With numbers showcasing that the PS3’s world wide sales went up sharply in the 3rd quarter there should be little doubt that much of this gain was due to extreme shortages of Nintendo’s Wii. The Wii had been on constraint for much of the year and Nintendo failed to bring on-line adequate manufacturing resources to meet demand, and the end result was that parents who wanted something for their kids were left with the Xbox 360 or the PS3. While both the Xbox and the PS3 seemed to benefit in the US, in Japan the Xbox underperforms Japanese sourced products sharply and it appears almost all of this demand went to the PS3 which turned in massive numbers according to Sony.

It was unlikely that parents in North America or Japan were going to buy their children two game systems and due to price advantages alone the Wii should have had much of this business, but you can’t buy what the stores didn’t have and premiums being paid for the few Wiis that did exist took the systems close to Sony prices which favored Sony.

The PS3 Advantage 

Currently, Sony is feeling its oats and claiming they will bypass the Xbox 360 in Europe and, according to them, they are now outselling the Xbox 360 there 3 to 1. Given this is a 4th quarter market and we are likely in the slowest period for Game system sales I’m not sure I would connect those dots yet myself, but there is no doubt that Sony’s product is doing much better. 

With the war all but decided it appears the Blu-Ray drive in the Sony is starting to become an advantage particularly given that the PS3 is currently the only affordable Blu-Ray offering that is likely to support the coming Blu-Ray 2.0 specification coming out early next year.

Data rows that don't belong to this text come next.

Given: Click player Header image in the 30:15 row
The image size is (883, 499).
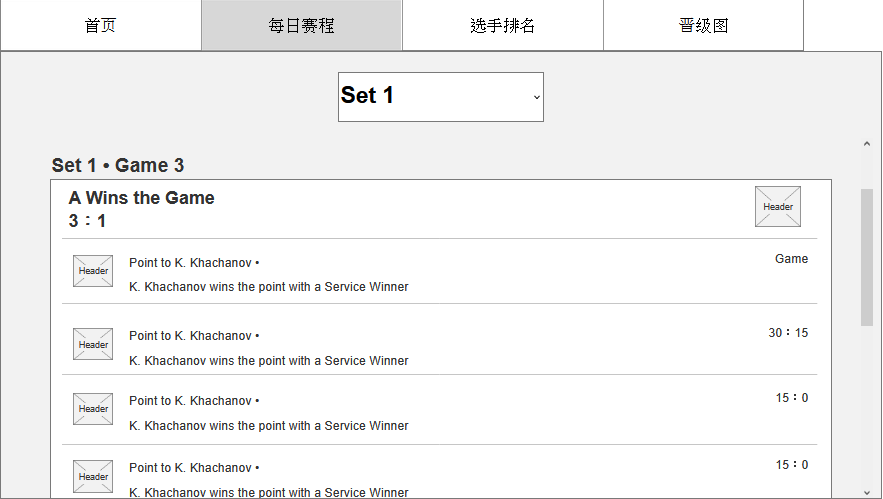Looking at the screenshot, I should (x=93, y=344).
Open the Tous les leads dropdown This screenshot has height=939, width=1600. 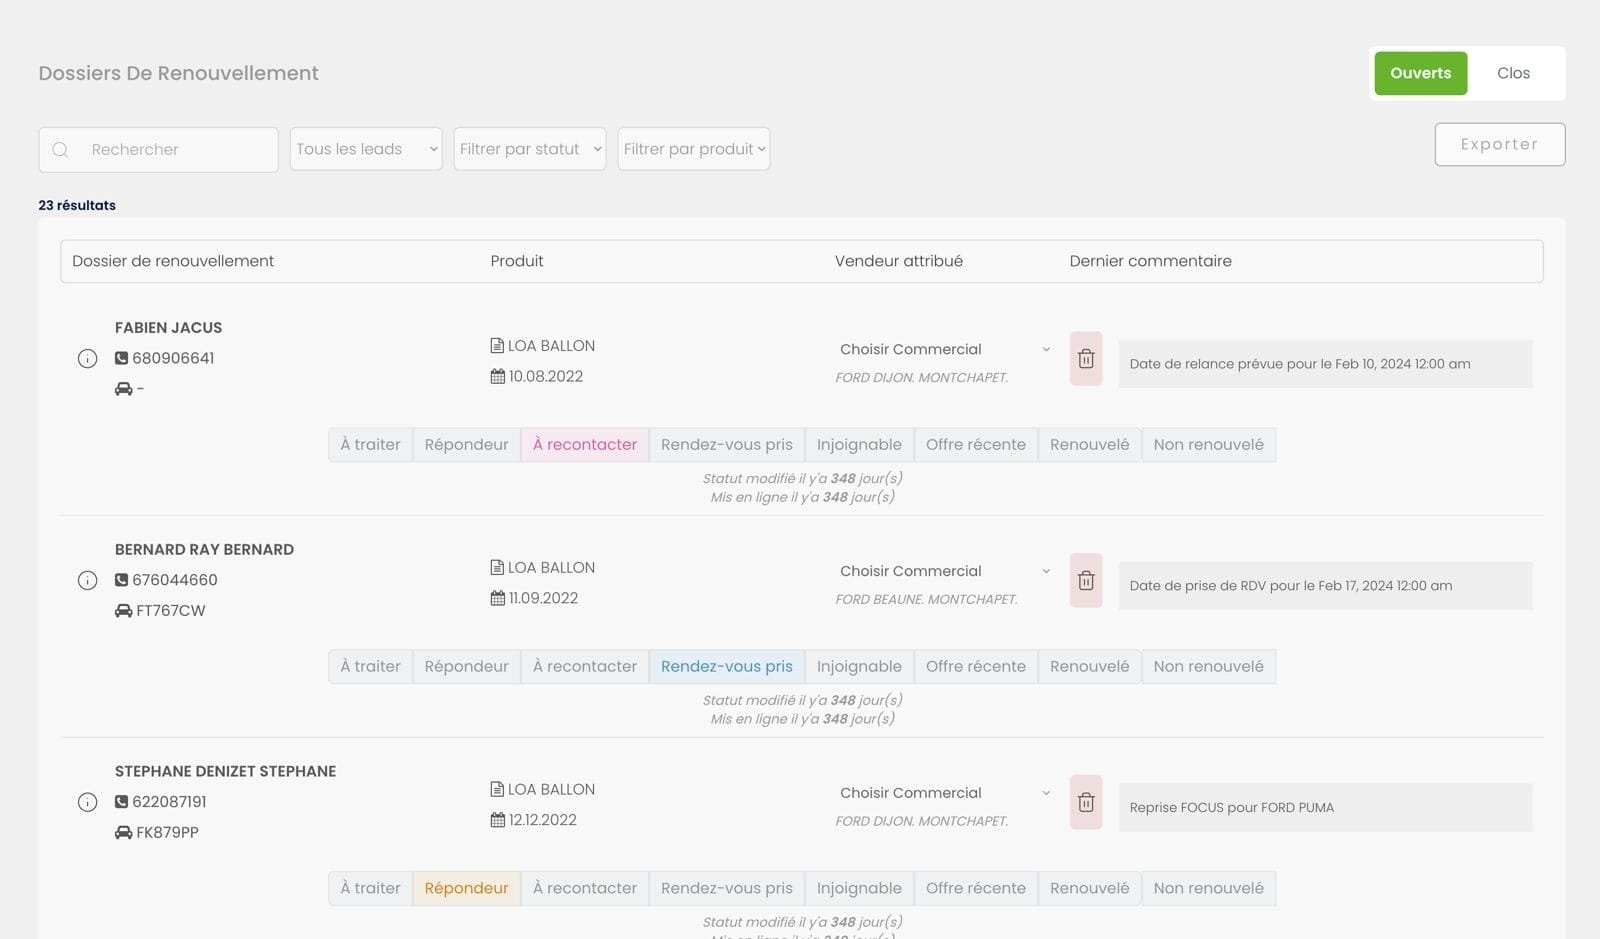tap(366, 150)
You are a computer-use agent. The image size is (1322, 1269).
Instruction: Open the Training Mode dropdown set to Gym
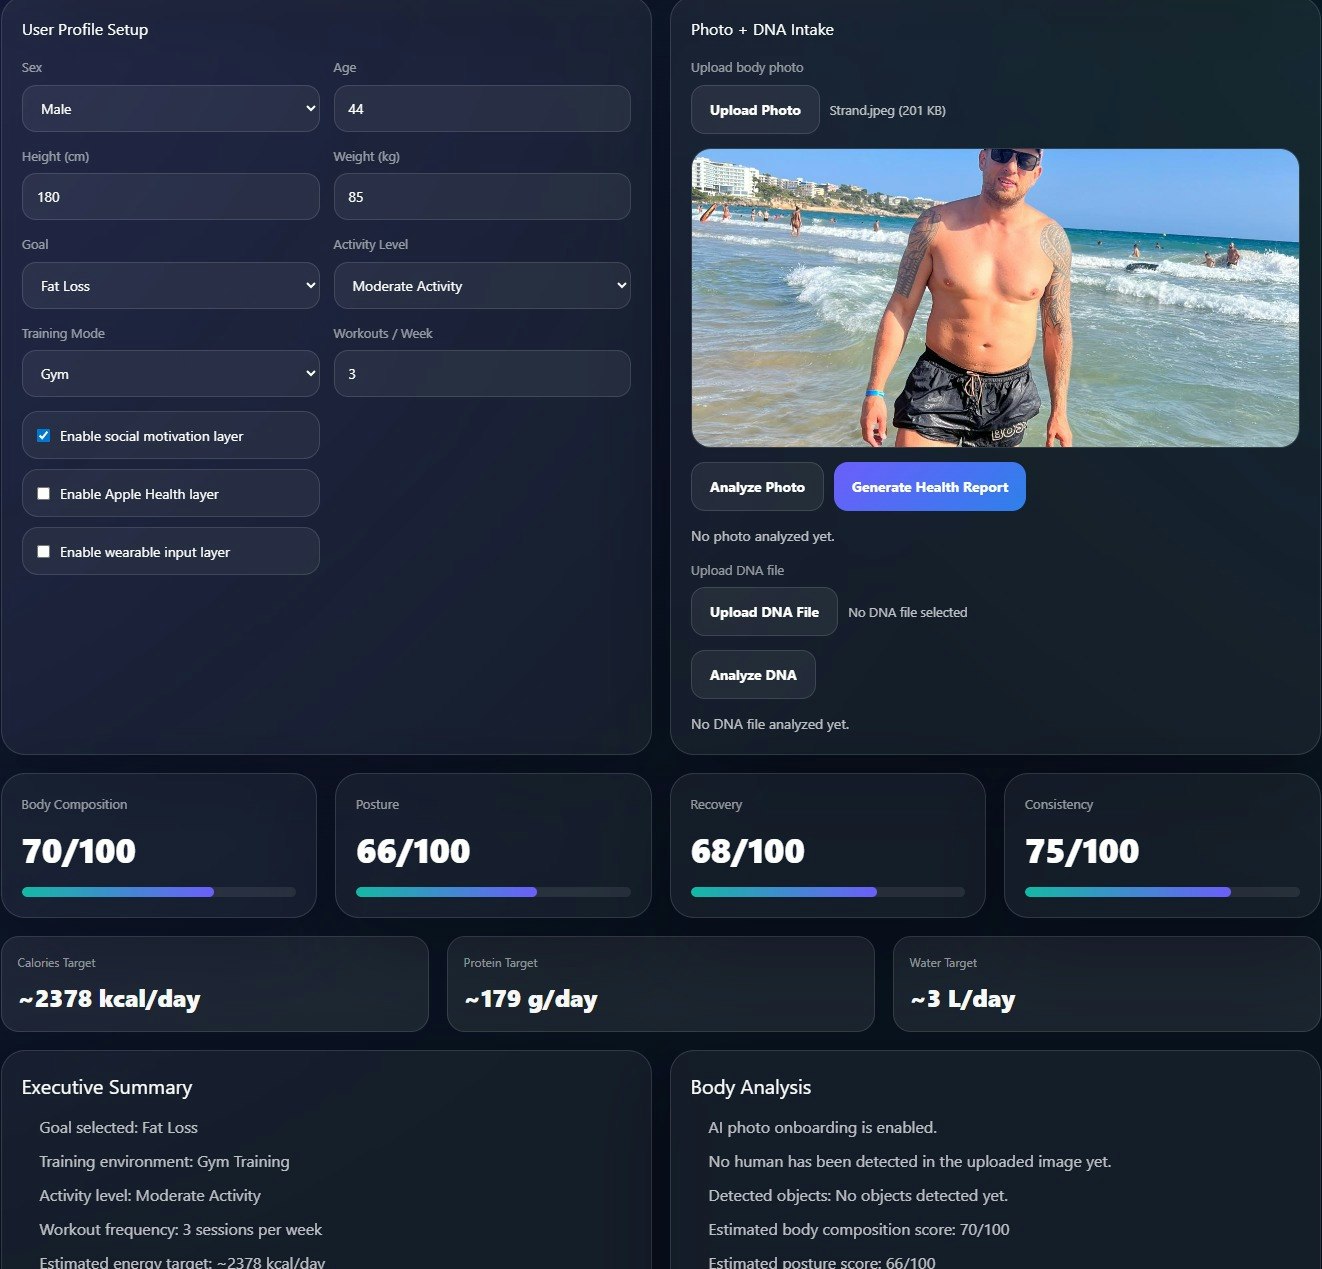tap(170, 373)
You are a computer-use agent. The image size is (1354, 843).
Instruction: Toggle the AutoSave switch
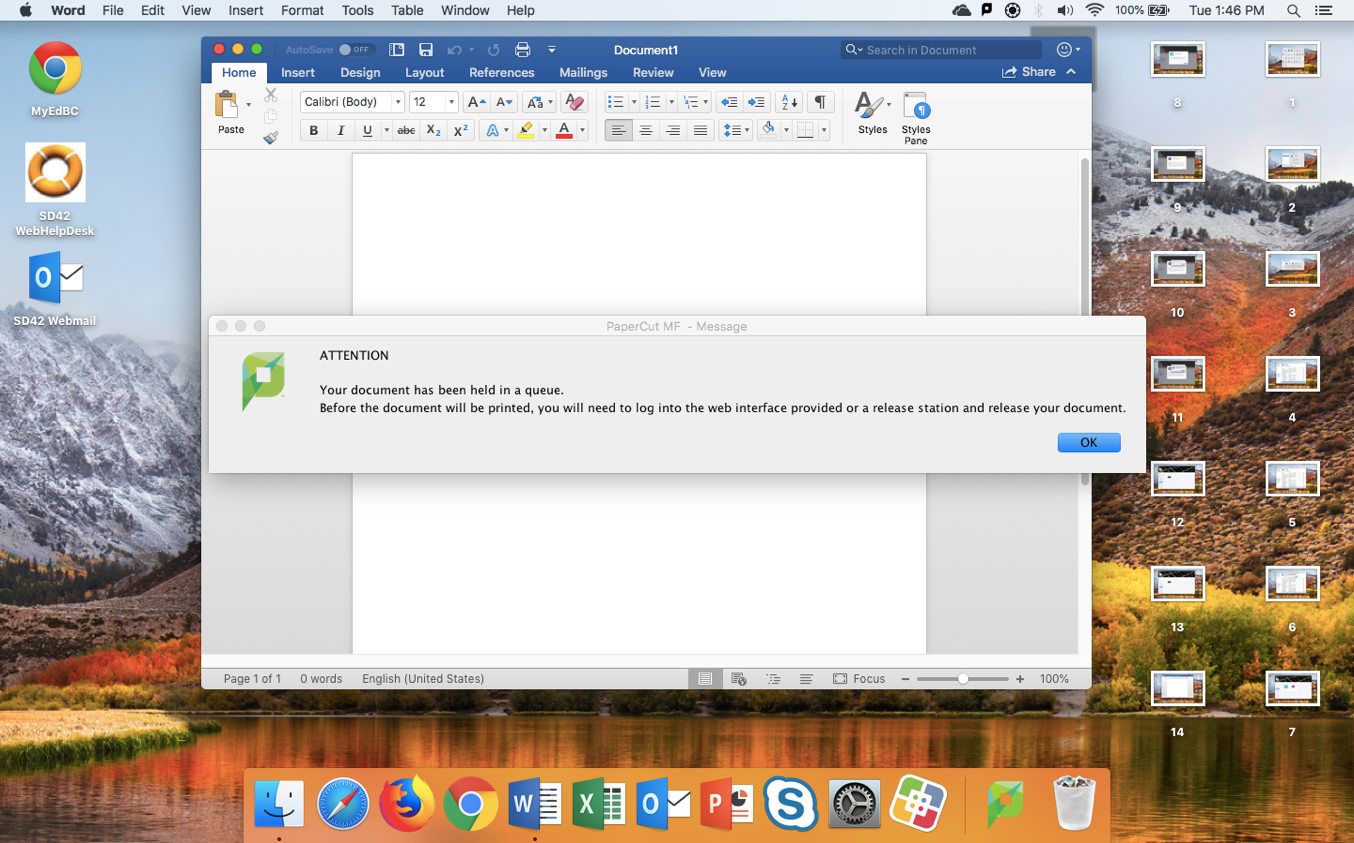click(354, 50)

So if you want a Blu-Ray product that won’t soon be obsolete you have to get an updatable product and that leaves you with the PS3 for the closest thing to a set-top box solution right now. 

But, overall, you can’t deny that PS3 sales were a huge advantage for the Sony camp as the year closed.

Toshiba: Overconfidence Helped Defeat 

Sony was between a rock and a hard place, if they lost the Blu-Ray fight the PS3 would have been collateral damage and the impact on Sony financially might have been terminal. This means that Sony, much like anyone fighting for their life, was willing to do almost anything to ensure they didn’t fail. 

Toshiba, on the other hand, was so confident they were winning they felt no need to really push hard in the 4th quarter and let prices actually drift up for their HD DVD players which started the quarter with sub-$100 sales for older products and sub $200 prices for newer products but ended the quarter with prices drifting well above $200.

One thing you learn about pricing is that it is easy to go down but the market will probably not move with you if you go up and this was a significant tactical mistake. Now, given how strongly the PS3 ramped I’m not sure that keeping the prices low would have changed this outcome but letting them drift up did make the Blu-Ray win more certain.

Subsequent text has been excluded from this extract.